There are so many wonders to discover every day. There’s a poem I like by American poet Lew Welch which goes like this:
Step out onto the Planet.
Draw a circle a hundred feet round.
Inside the circle are
300 things nobody understands, and, maybe
nobody's ever really seen
How many can you find?
How many wondrous small things are waiting for us to notice them? So many reasons to be glad. So many reasons to hope.

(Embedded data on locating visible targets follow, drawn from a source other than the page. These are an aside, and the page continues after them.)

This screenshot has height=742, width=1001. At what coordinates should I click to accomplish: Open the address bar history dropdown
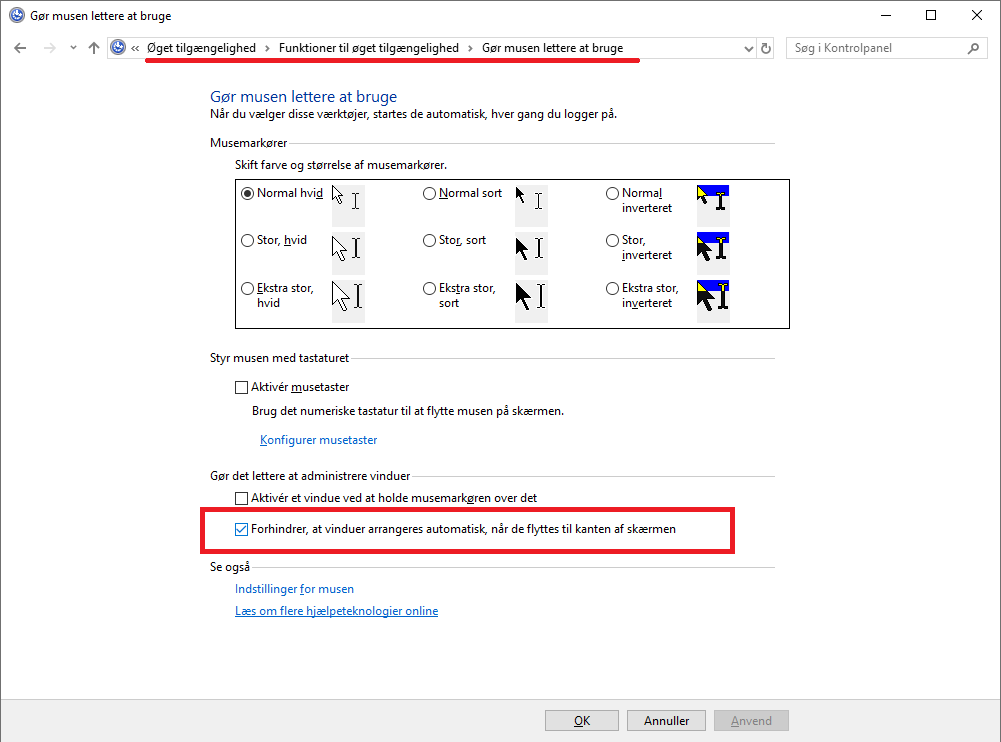tap(749, 48)
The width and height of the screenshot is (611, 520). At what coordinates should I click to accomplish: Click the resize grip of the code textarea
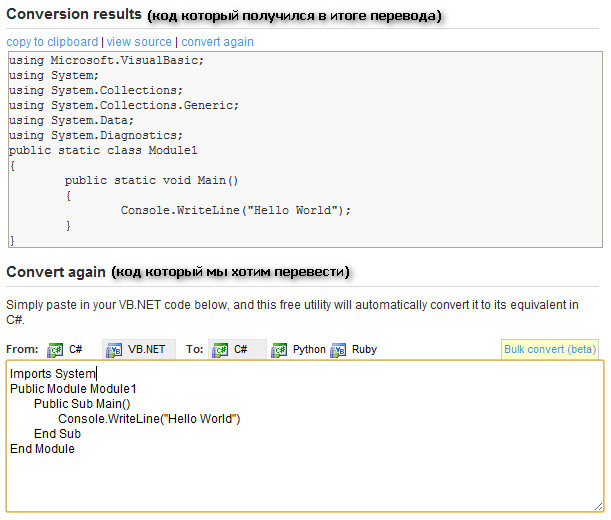click(598, 506)
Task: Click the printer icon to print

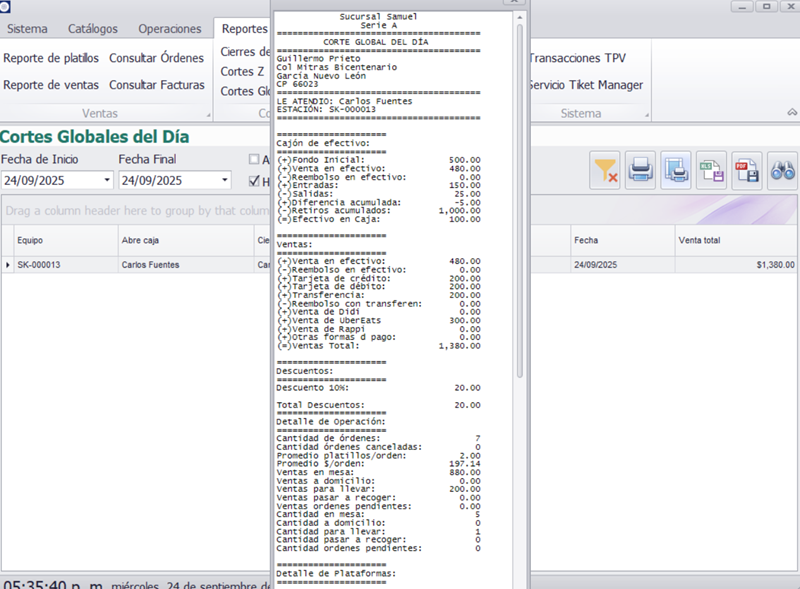Action: pos(641,171)
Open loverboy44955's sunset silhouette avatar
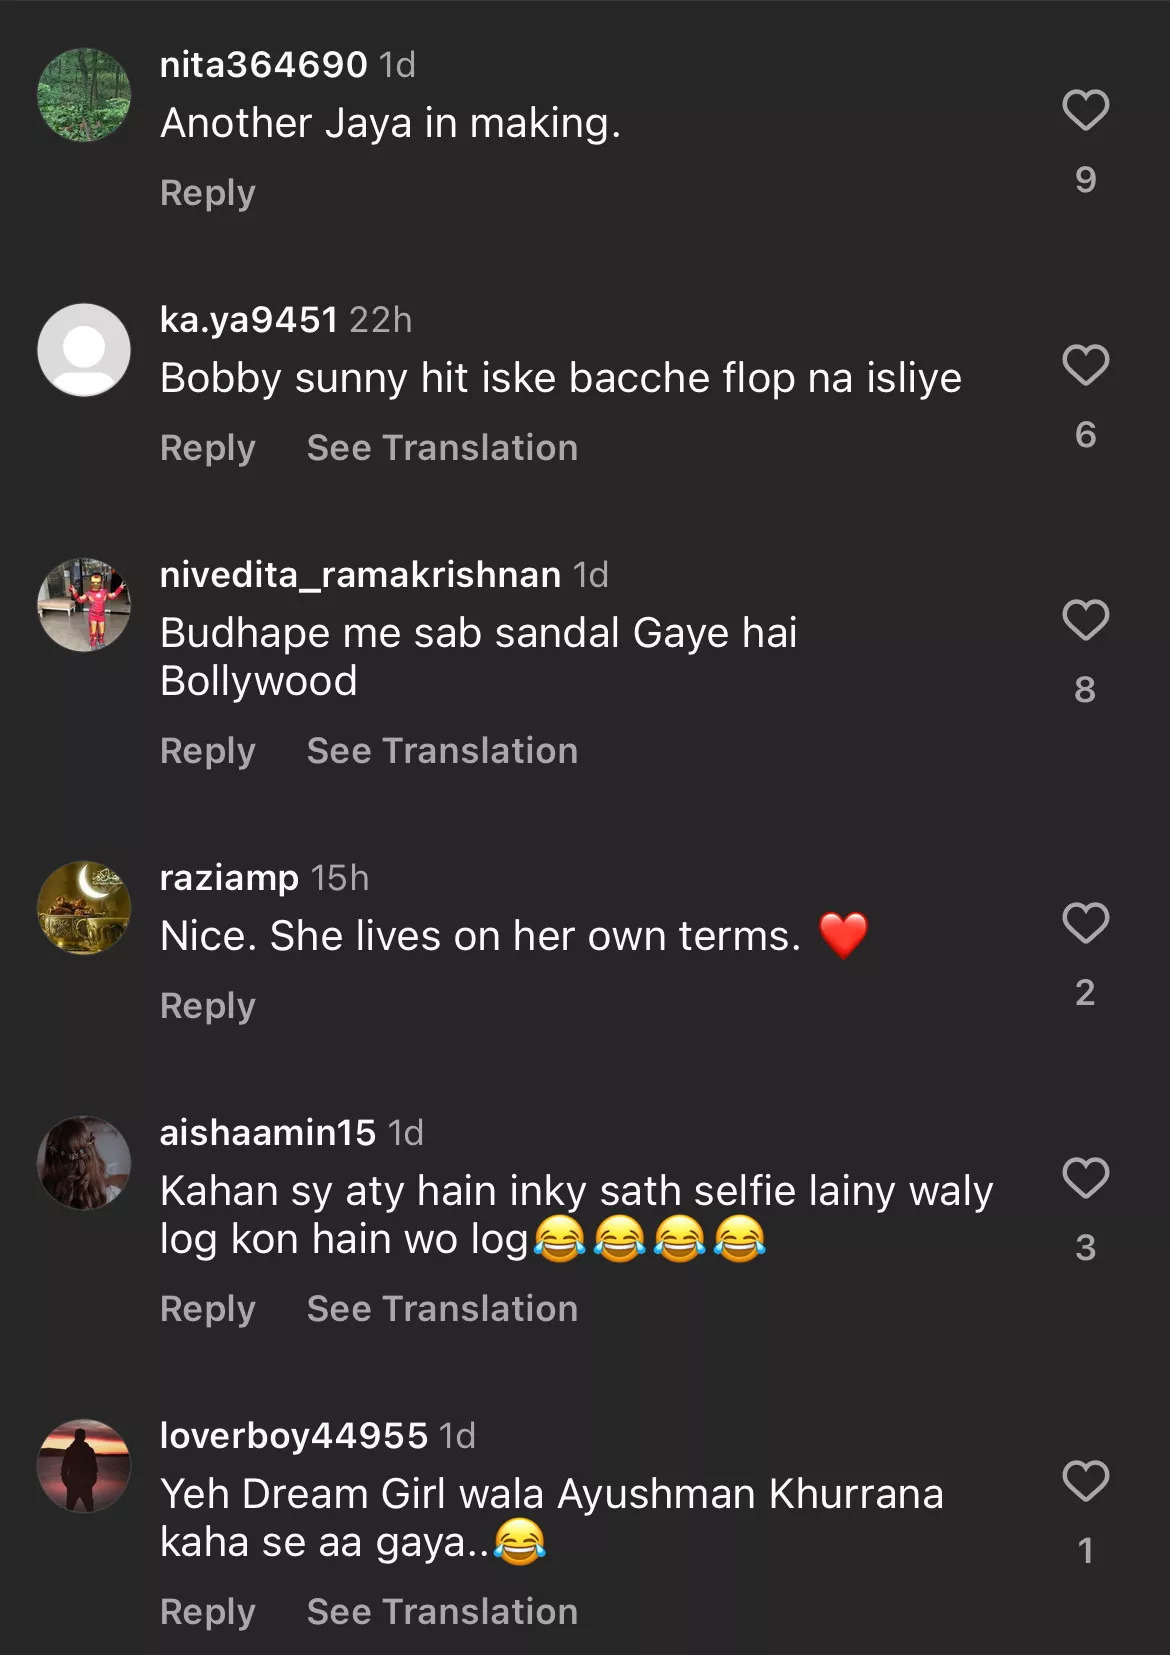Image resolution: width=1170 pixels, height=1655 pixels. (84, 1466)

Not the least of which is that there’s God, who waits with us, nudging us when the water filter on the refrigerator threatens to send us over the edge—“remember, fresh water is a gift.” Grounding us in the goodness that is already ours while we wait, “yearning for that which would be too good to be true”. And we do yearn, no doubt about it. I’m sure if we compared notes, we would all be yearning for many of the same things. The world is especially full of things to yearn about right now. But what will sustain us for all the waiting and the yearning and the hard work is watching for the goodness that comes along too.
So my encouragement to you as we enter this waiting season, is to notice what arises for you. Maybe what arises for you, like me, will be impatience. Whatever it is, notice it and be curious. Why am I impatient? What is impatience trying to tell me? How might God be nudging me? What goodness am I overlooking? Where can I see God’s face? Notice the small things, so that when the Lord finally arrives, we can look on that loving face and say, “Ah, it’s you. I’ve been waiting for you. Welcome home.” May it be so. Amen.